▶ _Document excerpt_:
• • • • • • •
HPE, Simplivity, FPGAs and VM Contagion

HPE's announcement that they have agreed to acquire Simplivity has filled a fair few column inches today.

On paper it looks like a good move to me, but what I've found most interesting when reading articles and commentary regarding the acquisition, are the below the line comments criticising one of the key architectural decisions of Simplivity - the offloading of compression and dedupe to FPGAs.

Which brings me back to a point I raised in my post, pitfalls of hyperconverged storage back in October. Specifically, the issue of VM Contagion. (Whereby CPU contention caused by running VMs can negatively affect the performance of a hyperconverged storage system.)

Whilst talking about this issue, I remarked that Simplivity's FPGA approach looked to provide an interesting solution. (I stopped short of praising it beyond this point on the basis that I've never used Simplivity myself)

Which dovetails quite nicely into a follow-up post that I had half written back in November. (Before I became swamped by dirty nappies)

After writing my original post, it got me thinking in more detail about the issue of VM Contagion. Whilst I was sure this was a genuine issue that I'd seen with my own eyes in the past, the only evidence I had was anecdotal.

I wasn't really happy with anecdotal evidence, so I decided I would do some synthetic testing in the lab to see if I could recreate the effect and then measure the extent to which it might be a factor.

The test bed was a 4-node vSphere cluster, with each host equipped with dual Intel E5-v3 CPUs, 128GB RAM, and two enterprise SATA SSDs. On top of this, I installed a hyperconverged storage product, with inline compression enabled and dedupe disabled. (In fairness to the vendor, I'm choosing not to name the hyperconverged storage product I used in this test as I don't think this issue is unique to their product.)

Aside from any VM's I provisioned for testing and the storage controller VM's, the cluster was empty.

So my first task was to see if I could recreate the effect under controlled conditions.

I started by taking a baseline of the disk performance. I built a VM running Windows Server 2012 R2 on Host 1, (DiskTest-VM1), and ran a disk IO test using Microsoft's DiskSpd utility.

I arbitrarily chose test parameters that I felt would work the storage, without pushing it to it's limit. (Random IO, 70% writes, 8K blocks)
The end result was a respectable 26,638 IOPS with 2.4ms average latency.

I then built a second Server 2012 R2 VM, this time on Host 2. (CPUTest-VM2) I gave this VM the same number of logical cores as there were in the host, and used multiple instances of CPUStres to keep the VM's CPU usage at 50%. (The idea being to crudely simulate 50% CPU usage on Host 2)

I reran the original test on DiskTest-VM1, and this time the same test returned 23,960 IOPS, with 2.67ms average latency - roughly 10% fewer IOPS and 10% longer latency. Perhaps not a conclusive result, but certainly worthy of further investigation.

So I dialled up the CPU usage on CPUTest-VM2 to 75% and reran the disk IO test on DiskTest-VM1.
This time the difference was more significant, IOPS were down to 18,259, and latency was up to 3.5ms - 35% fewer IOPS and 45% longer latency compared to the baseline.

Confident that I had been able to recreate the effect, I then stopped all the CPUStres instances on CPUTest-VM2 and ran the test on DiskTest-VM1 again. The result was, as expected, nearly identical to the baseline test - 26,464 IOPS with 2.41ms latency.
• • • • • • •
▶ _Prompt 1_:
Answer these questions about the post on VM Contagion:
(a) Which three hardware items was each host in the 4-node vSphere cluster equipped with?
(b) What IOPS and average latency did the baseline disk test on DiskTest-VM1 return?
(c) What IOPS and latency did the test return after CPU usage on CPUTest-VM2 was raised to 75%?

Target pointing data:
• • • • • • •
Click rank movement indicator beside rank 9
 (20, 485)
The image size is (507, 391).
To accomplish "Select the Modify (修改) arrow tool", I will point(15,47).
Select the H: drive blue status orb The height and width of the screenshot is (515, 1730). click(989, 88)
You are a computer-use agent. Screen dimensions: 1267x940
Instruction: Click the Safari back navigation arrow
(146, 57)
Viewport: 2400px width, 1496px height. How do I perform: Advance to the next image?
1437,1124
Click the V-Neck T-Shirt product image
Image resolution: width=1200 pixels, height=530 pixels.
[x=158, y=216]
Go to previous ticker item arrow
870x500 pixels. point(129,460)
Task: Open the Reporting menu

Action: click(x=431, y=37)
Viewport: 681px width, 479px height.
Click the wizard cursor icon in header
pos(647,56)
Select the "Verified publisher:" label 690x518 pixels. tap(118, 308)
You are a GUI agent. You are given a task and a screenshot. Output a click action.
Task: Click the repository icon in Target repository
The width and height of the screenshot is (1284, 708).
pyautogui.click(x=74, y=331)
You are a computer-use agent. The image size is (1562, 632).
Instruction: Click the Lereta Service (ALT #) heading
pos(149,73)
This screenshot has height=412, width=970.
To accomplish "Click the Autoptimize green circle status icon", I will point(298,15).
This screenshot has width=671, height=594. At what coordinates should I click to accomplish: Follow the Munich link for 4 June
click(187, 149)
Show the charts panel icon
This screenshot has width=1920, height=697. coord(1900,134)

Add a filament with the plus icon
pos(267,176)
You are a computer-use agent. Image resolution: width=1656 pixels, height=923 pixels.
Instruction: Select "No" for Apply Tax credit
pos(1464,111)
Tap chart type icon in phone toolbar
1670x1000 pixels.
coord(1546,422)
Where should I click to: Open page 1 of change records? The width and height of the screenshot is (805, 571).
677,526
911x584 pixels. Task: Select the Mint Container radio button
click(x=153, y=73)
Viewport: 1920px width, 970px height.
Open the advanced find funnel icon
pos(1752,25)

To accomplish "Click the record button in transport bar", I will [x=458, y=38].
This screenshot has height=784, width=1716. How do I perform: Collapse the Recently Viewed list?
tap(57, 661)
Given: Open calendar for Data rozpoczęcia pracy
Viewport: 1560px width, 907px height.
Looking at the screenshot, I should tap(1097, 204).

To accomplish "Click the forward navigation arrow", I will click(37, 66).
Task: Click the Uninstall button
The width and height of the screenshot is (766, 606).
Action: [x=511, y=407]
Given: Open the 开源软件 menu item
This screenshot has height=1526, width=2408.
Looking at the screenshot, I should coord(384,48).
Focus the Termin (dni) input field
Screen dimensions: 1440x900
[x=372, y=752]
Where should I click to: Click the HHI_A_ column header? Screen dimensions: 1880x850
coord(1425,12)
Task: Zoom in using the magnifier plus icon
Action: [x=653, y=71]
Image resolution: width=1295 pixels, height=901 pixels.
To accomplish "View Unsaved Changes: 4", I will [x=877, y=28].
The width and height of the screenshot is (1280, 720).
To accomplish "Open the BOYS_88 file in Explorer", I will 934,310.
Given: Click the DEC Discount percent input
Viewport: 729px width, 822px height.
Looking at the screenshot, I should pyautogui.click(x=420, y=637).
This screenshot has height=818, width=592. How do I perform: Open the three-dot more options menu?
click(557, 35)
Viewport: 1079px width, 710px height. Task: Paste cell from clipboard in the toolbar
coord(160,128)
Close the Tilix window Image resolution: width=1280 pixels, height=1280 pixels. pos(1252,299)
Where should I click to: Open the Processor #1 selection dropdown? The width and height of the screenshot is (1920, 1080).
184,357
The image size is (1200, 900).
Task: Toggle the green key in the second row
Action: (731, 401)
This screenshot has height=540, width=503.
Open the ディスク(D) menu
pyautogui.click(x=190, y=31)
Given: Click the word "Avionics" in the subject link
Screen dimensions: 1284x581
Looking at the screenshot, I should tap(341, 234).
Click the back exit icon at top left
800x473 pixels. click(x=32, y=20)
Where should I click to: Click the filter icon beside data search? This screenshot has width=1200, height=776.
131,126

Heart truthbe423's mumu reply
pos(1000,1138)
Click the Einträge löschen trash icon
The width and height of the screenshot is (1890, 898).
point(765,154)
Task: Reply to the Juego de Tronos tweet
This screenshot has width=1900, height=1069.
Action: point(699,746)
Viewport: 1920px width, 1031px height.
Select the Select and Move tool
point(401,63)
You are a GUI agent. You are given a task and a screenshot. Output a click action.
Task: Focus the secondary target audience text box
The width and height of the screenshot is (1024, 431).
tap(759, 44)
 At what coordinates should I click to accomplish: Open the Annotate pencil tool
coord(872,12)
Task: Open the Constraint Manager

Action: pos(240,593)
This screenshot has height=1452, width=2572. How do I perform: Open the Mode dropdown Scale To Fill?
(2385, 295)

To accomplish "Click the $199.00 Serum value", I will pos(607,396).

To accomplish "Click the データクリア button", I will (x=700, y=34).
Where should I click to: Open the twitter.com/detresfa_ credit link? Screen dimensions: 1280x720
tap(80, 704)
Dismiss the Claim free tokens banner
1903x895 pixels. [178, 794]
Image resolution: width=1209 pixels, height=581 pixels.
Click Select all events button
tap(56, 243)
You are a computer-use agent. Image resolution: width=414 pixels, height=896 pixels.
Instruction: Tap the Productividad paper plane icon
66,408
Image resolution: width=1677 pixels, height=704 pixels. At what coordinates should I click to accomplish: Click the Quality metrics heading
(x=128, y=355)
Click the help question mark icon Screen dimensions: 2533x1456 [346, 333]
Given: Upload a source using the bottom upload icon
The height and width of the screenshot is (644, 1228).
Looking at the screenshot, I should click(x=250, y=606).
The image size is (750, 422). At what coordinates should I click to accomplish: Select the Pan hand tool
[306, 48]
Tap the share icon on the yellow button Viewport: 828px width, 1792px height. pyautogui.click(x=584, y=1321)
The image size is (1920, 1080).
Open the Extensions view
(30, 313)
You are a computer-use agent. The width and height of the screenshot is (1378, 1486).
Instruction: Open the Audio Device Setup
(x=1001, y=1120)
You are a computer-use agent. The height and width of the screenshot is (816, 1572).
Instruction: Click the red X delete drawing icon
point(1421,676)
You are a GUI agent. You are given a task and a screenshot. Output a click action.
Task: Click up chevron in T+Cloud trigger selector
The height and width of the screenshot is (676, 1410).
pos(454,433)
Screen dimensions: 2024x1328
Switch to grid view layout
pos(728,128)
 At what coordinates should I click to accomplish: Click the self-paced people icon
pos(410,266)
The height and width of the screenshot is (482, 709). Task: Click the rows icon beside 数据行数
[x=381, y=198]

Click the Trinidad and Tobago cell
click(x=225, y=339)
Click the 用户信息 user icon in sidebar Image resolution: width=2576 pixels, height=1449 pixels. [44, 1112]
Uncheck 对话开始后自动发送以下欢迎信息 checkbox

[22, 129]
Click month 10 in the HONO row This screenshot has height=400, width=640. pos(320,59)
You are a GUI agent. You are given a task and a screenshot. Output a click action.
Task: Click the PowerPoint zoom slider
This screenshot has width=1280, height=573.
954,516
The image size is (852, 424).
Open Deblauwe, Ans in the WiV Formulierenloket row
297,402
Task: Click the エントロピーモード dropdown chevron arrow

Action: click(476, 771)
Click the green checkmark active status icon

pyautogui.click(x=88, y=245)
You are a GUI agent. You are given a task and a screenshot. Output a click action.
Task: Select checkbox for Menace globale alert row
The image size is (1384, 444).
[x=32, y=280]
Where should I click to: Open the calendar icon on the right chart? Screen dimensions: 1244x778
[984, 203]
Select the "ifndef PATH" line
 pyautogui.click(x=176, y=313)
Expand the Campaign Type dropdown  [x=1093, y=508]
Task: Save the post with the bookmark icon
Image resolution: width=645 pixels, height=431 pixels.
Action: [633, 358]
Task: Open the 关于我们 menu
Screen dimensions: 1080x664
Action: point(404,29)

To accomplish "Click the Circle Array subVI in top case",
• • • • • • •
▶ _Prompt 2_: In the records, copy the lines from the one containing "Click the Trinidad and Tobago cell" up to and including the one containing "pyautogui.click(x=88, y=245)".

▶ _Written response 1_:
(a) Dual Intel E5-v3 CPUs, 128GB RAM, and two enterprise SATA SSDs.
(b) 26,638 IOPS with 2.4ms average latency.
(c) 18,259 IOPS and 3.5ms latency.

▶ _Written response 2_:
Click the Trinidad and Tobago cell
click(x=225, y=339)
Click the 用户信息 user icon in sidebar Image resolution: width=2576 pixels, height=1449 pixels. [44, 1112]
Uncheck 对话开始后自动发送以下欢迎信息 checkbox

[22, 129]
Click month 10 in the HONO row This screenshot has height=400, width=640. pos(320,59)
You are a GUI agent. You are given a task and a screenshot. Output a click action.
Task: Click the PowerPoint zoom slider
This screenshot has width=1280, height=573.
954,516
The image size is (852, 424).
Open Deblauwe, Ans in the WiV Formulierenloket row
297,402
Task: Click the エントロピーモード dropdown chevron arrow

Action: click(476, 771)
Click the green checkmark active status icon

pyautogui.click(x=88, y=245)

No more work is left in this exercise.